By Nushaiba Iqbal
BENGALURU, June 5 - The Bank of Canada will hold its key overnight rate at 2.25% on June 10 and for the rest of the year, according to a majority of economists polled by Reuters, despite rising inflation risks stemming from a conflict-driven rise in energy prices.
While a persistent energy shock due to the U.S.-Israeli war with Iran pushed inflation to 2.8% in April from March's 2.4%, it remained within the central bank's 1-3% target range and a decline in core inflation suggests
demand remains weak.
That gives the BoC, which cut rates by 275 basis points between June 2024 and October 2025, room to stay put as economic activity lags.
Robust job gains in May were welcome news for Canada's economy, which entered a technical recession in the last quarter for the first time since the COVID-19 pandemic.
All 34 economists in the June 2-5 Reuters poll expected the BoC to leave the overnight rate unchanged next week.
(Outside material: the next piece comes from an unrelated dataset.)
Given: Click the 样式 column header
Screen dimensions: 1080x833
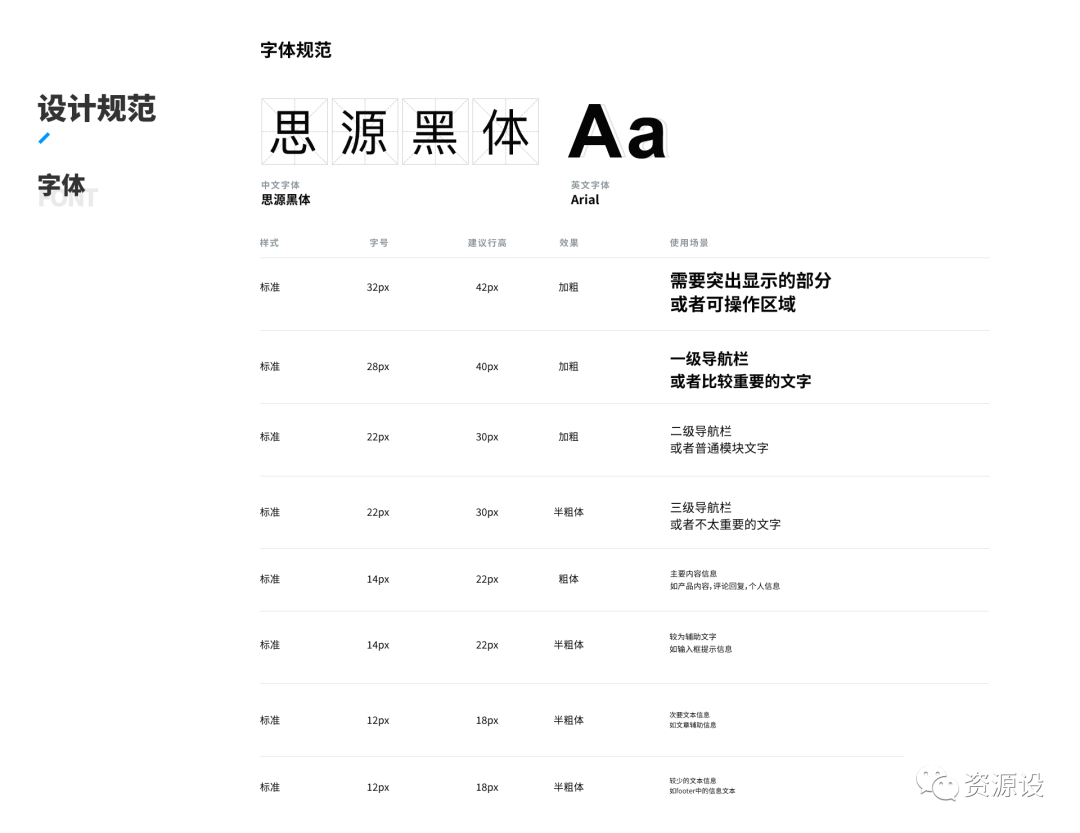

Over 80%, 28 of 34, predicted it would stay on hold throughout the year, similar to April poll estimates.
Meanwhile, financial markets are pricing in one rate hike by end-2026.
"We are not projecting any hikes or cuts this year," said Avery Shenfeld, managing director and chief economist at CIBC Capital Markets.
"Core inflation will heat up in upcoming months on the spillover from oil prices, but not enough to justify a rate hike that would slow recovery in an economy far from full employment.”
Canada's economy continues to struggle with trade-related uncertainties from the U.S., the country's largest trading partner.
The U.S.-Mexico-Canada free trade agreement, dubbed USMCA, which has shielded most of the country's exports from U.S. tariffs, is up for renewal in July. Dominic LeBlanc, the minister responsible for Canada-U.S. trade, recently said Canada had a positive meeting with the U.S. about the review.
Over 40% of poll respondents expected a rate hike in early 2027. However, views were split on the timing.
"A renewed oil price surge comes at a time when inflation expectations are more sensitive, raising the risk that shocks may carry larger and more persistent effects than in the pre-COVID period," said René Lalonde, director, modelling and forecasting at Scotiabank.
"If the Middle East conflict drags on and credibility slips further, inflation would become more persistent and rise more sharply, requiring materially tighter policy."